--- begin DOCUMENT TEXT ---
CISE Seminar: Sayak Ray Chowdhury, BU SE Postdoctoral Associate

3:00PM-4:00PM

 

Online Reinforcement Learning in Large and Structured Environments

In a reinforcement learning (RL) problem, a learner takes actions to control the state of
an initially unknown environment to maximize the sum of the rewards he obtains. This has several applications in many practical sequential decision-making systems like recommendation systems, sequential investment and portfolio allocation, dynamic resource allocation in communication systems, targeted advertising, and pricing, to name a few. In these online learning settings, there is no separate time available to purely exploring the unknown environment; rather, one must carefully trade-off exploration and exploitation. The learner seeks to minimize the regret or shortfall in total reward earned from all its decisions, compared to an optimal decision. In this talk, we will discuss online RL algorithms for large and structured environments, where generalization across unseen states and actions is crucial to achieving significantly low regret.

In the first part of this talk, we will discuss non-parametric approaches to model reward structure in the multi-armed bandit problem — a stateless i.i.d. non-Markovian environment — with a very large (potentially infinite) number of arms. This problem can be formulated as learning to optimize a fixed but unknown function over a continuous domain, with the function evaluations being noisy and expensive. This is a generic problem appearing in several applications like hyper-parameter tuning in machine learning models, sensor selection, experimental design, to name a few. We model the function’s uncertainty using the reproducing kernel Hilbert space (RKHS) compatible with a kernel on the function’s domain. Adapting techniques from Gaussian process regression, we develop upper confidence bound and Thompson sampling-based algorithms for continuous bandit optimization and derive corresponding regret guarantees assuming the reward distribution to be sub-Gaussian.

In the second part of this talk, we will discuss regret minimization strategies for episodic, average-reward Markov decision processes (MDPs) with infinite states and actions. We consider both parametric and non-parametric MDPs. In the non-parametric setting, taking inspiration from kernelized bandits, we model uncertainty in mean reward and transitions using RKHSs compatible with kernels defined jointly on state-action spaces. In the parametric setting, we introduce an MDP transition model defined by bilinear exponential families with an unknown finite-dimensional parameter. For both settings, we design variants of upper confidence RL and posterior sampling RL strategies. We prove finite-time regret guarantees for the proposed algorithms that depend on the structures of the underlying models.

Sayak Ray Chowdhury is a Postdoctoral Associate in the Division of Systems Engineering at Boston University. Previously, he was a Google PhD fellow at Indian Institute of Science, Bangalore. His research interest lies in sequential decision making, specifically in multi-armed bandits and reinforcement learning. He is also interested multi-agent learning problems and learning under privacy and fairness constraints.

Faculty Host: Venkatesh Saligrama
Student Host: Salomón Wollenstein Betech
--- end DOCUMENT TEXT ---
--- begin DATA SHOWN ---
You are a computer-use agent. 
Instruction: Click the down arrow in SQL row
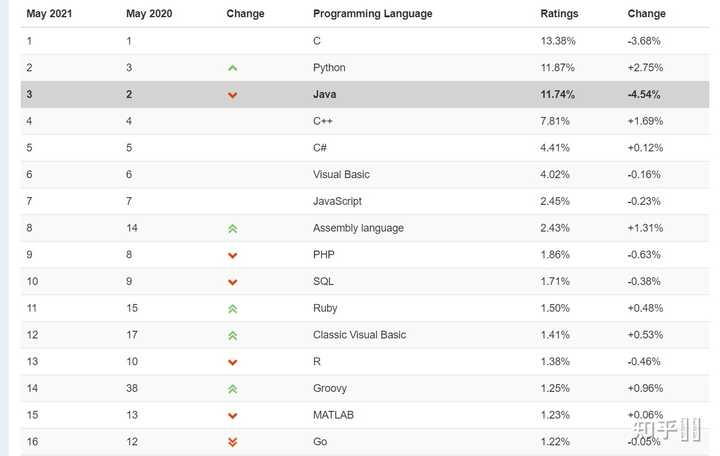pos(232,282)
--- end DATA SHOWN ---
--- begin DATA SHOWN ---
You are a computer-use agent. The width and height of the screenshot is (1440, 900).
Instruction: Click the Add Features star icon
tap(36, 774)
--- end DATA SHOWN ---
WRITTEN REQUEST -
Answer these questions using the seminar announcement:
1. During what hours is the seminar held?
2. In the first part of the talk, what is used to model the function's uncertainty?
3. At which institution was the speaker previously a Google PhD fellow?
Rely only on the seminar announcement, not on the records.

EXERCISE ANSWER -
1. 3:00PM-4:00PM
2. The reproducing kernel Hilbert space (RKHS) compatible with a kernel on the function's domain.
3. Indian Institute of Science, Bangalore.